PROBLEM REQUIREMENTS: Beginning with the first line, please repeat the entries exactly and end on the line that contains "Given: Open the 우리금융지주 stock name".

[Records from a data source]
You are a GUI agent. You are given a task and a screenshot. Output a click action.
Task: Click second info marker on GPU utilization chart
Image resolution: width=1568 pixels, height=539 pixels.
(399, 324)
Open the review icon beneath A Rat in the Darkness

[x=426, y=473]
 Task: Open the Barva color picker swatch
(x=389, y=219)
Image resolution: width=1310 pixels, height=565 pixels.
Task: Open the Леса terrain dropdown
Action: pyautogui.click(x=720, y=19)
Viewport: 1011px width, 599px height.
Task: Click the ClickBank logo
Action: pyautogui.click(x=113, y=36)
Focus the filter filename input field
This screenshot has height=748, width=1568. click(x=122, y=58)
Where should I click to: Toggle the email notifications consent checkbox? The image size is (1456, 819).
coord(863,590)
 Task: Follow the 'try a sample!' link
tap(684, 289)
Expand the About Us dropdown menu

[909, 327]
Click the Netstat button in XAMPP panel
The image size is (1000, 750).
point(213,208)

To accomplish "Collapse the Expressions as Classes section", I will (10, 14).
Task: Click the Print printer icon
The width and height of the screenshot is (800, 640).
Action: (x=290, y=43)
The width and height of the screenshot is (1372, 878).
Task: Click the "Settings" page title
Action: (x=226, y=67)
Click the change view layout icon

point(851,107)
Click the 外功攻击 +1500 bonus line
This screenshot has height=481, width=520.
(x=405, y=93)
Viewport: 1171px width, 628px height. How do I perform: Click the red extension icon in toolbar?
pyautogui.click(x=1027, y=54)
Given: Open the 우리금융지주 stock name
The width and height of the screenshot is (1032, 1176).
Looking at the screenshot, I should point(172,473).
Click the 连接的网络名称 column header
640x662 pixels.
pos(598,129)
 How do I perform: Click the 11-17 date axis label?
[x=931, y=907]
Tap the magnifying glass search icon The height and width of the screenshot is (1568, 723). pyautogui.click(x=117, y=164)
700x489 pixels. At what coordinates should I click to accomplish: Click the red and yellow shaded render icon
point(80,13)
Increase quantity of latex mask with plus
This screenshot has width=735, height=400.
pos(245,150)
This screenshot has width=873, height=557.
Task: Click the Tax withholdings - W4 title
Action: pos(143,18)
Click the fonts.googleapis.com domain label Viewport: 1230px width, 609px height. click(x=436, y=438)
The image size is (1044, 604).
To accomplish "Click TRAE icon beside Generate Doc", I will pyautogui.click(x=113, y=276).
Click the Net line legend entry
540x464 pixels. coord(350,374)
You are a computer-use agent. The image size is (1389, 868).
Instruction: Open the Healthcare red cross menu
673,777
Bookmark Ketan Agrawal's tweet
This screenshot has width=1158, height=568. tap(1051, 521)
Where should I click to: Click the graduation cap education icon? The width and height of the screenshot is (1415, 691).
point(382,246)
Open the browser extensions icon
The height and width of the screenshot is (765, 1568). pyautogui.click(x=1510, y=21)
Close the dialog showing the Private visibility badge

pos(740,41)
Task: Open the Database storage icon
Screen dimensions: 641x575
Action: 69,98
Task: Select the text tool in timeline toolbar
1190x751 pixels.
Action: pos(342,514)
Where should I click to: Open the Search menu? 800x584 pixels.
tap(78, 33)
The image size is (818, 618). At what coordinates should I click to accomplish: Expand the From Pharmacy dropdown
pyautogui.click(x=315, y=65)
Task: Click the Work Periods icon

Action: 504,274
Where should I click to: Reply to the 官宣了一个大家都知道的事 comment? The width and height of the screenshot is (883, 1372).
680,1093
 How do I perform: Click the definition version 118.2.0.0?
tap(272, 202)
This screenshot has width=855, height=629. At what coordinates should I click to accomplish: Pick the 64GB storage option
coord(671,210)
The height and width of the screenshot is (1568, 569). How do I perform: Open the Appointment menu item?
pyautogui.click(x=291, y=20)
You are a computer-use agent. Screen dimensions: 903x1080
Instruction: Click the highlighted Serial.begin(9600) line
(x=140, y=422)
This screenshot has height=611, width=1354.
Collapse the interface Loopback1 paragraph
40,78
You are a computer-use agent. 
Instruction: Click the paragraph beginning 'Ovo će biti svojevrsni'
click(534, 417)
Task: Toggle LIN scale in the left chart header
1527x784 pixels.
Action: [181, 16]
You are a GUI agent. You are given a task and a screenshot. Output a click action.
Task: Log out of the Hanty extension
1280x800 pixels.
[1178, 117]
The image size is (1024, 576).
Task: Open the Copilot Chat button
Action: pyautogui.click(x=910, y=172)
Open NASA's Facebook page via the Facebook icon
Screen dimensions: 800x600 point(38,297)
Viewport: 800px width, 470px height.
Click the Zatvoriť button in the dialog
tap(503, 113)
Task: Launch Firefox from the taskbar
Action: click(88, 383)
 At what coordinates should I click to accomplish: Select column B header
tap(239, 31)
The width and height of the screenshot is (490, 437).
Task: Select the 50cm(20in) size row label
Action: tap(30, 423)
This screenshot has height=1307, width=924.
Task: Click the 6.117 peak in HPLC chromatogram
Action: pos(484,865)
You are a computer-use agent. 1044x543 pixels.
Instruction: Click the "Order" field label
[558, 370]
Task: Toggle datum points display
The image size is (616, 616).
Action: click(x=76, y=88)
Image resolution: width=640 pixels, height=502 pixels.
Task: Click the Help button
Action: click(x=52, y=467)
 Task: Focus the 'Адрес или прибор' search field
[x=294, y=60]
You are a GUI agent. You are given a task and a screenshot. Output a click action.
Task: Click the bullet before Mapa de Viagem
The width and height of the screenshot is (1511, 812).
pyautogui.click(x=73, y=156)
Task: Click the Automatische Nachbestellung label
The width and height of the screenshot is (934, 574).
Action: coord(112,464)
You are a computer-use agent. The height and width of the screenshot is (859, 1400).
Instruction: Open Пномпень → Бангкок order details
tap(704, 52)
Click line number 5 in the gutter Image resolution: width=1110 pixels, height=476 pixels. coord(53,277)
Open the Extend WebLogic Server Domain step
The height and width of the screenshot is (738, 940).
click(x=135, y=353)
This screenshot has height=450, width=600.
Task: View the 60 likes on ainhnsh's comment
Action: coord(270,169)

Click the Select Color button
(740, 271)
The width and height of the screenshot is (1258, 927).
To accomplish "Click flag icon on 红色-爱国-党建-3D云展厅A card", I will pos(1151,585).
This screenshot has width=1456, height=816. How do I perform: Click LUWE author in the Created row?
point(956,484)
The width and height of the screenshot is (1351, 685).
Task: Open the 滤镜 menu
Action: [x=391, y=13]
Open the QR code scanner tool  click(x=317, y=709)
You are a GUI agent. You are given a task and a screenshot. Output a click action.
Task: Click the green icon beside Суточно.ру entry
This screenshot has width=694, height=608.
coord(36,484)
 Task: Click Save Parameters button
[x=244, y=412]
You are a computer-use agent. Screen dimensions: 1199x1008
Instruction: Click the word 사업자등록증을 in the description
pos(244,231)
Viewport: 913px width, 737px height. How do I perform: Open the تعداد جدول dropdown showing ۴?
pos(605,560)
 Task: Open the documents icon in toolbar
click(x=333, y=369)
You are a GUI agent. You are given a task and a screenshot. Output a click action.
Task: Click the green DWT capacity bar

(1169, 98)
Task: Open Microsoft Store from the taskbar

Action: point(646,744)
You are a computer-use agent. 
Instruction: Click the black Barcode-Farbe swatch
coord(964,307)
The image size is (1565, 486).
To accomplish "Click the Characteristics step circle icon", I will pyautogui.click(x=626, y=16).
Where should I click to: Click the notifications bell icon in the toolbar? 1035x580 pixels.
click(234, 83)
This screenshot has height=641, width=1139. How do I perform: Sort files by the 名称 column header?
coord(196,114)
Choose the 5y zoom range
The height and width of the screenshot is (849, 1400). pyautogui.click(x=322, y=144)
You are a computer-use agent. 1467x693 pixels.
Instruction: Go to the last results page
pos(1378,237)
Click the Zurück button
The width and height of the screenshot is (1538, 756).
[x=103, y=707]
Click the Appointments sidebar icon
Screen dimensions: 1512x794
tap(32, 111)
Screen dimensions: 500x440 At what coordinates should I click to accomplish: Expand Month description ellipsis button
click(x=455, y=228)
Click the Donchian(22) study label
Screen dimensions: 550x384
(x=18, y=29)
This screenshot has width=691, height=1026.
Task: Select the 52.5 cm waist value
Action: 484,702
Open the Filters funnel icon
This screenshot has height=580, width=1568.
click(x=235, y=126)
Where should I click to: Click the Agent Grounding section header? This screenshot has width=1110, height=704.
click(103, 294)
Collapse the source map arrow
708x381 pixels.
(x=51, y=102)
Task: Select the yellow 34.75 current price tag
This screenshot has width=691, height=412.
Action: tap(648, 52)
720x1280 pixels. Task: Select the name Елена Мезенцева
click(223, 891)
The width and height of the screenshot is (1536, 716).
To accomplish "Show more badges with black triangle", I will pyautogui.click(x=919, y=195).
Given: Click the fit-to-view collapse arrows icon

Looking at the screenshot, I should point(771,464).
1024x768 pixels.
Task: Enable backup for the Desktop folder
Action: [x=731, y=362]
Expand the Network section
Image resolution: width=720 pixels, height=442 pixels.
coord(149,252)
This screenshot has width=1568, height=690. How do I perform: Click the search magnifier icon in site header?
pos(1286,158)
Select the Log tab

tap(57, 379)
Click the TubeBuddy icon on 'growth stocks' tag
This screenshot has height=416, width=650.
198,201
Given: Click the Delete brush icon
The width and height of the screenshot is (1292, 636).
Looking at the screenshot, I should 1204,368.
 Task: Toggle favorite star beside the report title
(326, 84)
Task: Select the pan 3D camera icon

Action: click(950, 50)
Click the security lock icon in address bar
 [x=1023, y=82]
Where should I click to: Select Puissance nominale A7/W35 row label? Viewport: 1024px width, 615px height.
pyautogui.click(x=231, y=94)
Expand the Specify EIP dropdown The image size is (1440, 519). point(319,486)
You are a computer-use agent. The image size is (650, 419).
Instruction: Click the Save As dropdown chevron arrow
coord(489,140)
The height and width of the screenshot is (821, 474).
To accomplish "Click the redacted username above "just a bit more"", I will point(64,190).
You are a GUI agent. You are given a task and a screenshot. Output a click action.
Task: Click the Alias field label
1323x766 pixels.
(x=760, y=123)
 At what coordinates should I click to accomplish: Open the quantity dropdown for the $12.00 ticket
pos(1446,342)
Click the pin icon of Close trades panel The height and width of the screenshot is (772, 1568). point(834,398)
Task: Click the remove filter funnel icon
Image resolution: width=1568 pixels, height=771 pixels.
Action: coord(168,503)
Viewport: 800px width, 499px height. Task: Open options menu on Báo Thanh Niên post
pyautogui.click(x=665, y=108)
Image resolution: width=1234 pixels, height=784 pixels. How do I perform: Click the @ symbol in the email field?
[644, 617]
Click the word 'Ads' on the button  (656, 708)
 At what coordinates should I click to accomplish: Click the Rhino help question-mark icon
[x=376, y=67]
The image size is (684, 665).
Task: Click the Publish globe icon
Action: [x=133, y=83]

ANSWER BOX:
You are a GUI agent. You are given a task and a screenshot. Output a click action.
Task: Click second info marker on GPU utilization chart
Image resolution: width=1568 pixels, height=539 pixels.
(399, 324)
Open the review icon beneath A Rat in the Darkness

[x=426, y=473]
 Task: Open the Barva color picker swatch
(x=389, y=219)
Image resolution: width=1310 pixels, height=565 pixels.
Task: Open the Леса terrain dropdown
Action: pyautogui.click(x=720, y=19)
Viewport: 1011px width, 599px height.
Task: Click the ClickBank logo
Action: pyautogui.click(x=113, y=36)
Focus the filter filename input field
This screenshot has height=748, width=1568. click(x=122, y=58)
Where should I click to: Toggle the email notifications consent checkbox? The image size is (1456, 819).
coord(863,590)
 Task: Follow the 'try a sample!' link
tap(684, 289)
Expand the About Us dropdown menu

[909, 327]
Click the Netstat button in XAMPP panel
The image size is (1000, 750).
point(213,208)

To accomplish "Collapse the Expressions as Classes section", I will (10, 14).
Task: Click the Print printer icon
The width and height of the screenshot is (800, 640).
Action: (x=290, y=43)
The width and height of the screenshot is (1372, 878).
Task: Click the "Settings" page title
Action: (x=226, y=67)
Click the change view layout icon

point(851,107)
Click the 外功攻击 +1500 bonus line
This screenshot has height=481, width=520.
(x=405, y=93)
Viewport: 1171px width, 628px height. How do I perform: Click the red extension icon in toolbar?
pyautogui.click(x=1027, y=54)
Given: Open the 우리금융지주 stock name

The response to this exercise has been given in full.